2. My kids need my time more than they need to be time stamped.

My kids have their Instagram or Facebook picture face down. They know how to pose. They know how to stop arguing so we can show the world how much we love each other. My kids also know the difference between taking a picture to mark the moment and taking a picture to make a moment. One is authentic the other is fabricated. I’m not saying there is anything wrong with Instagraming or Facebooking pics of your kids. I did it several times this weekend. But I can often be more present online than I am in real life with my boys and that is what I want to be aware of and change.

3. I can teach crowds about Jesus from a stage but my kids learn about Him as I invest in their lives one on one. 

I speak and teach about Jesus for a living. My kids see me on a stage often talking about Jesus. But what they need most and what I want to do most for them is take the time one on one to share Jesus with them. I want them to see me live out my love for Jesus, not just speak about Him.
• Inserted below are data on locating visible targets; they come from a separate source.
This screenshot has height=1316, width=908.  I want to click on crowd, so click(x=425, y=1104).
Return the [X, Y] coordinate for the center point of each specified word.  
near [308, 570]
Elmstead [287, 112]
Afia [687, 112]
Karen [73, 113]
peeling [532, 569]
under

That can only happen as I get off the stage and get eye to eye, face to face, knee to knee with my boys and invest in them.

4. Being together doesn’t equal time together. 

I’ve learned this principle over the past few months as Trish and I have been together a lot. We work from our home office together. We have traveled a lot together, but it doesn’t equal quality time together. The same is true with my kids. Time together is what they crave and I’ve often equated being together with investment. Sharing the same space at the same time doesn’t mean we are sharing our hearts with one another. I want to grow in this area.

Life is busy and hard and there is no instruction manual for parenting. You can read books and go to conferences and watch instructional videos, but nothing prepares you for the challenge of raising kids.

But what I am learning, almost seventeen years into this adventure is that nothing replaces time. It is the most precious, most desirable and most important thing you can give your kids.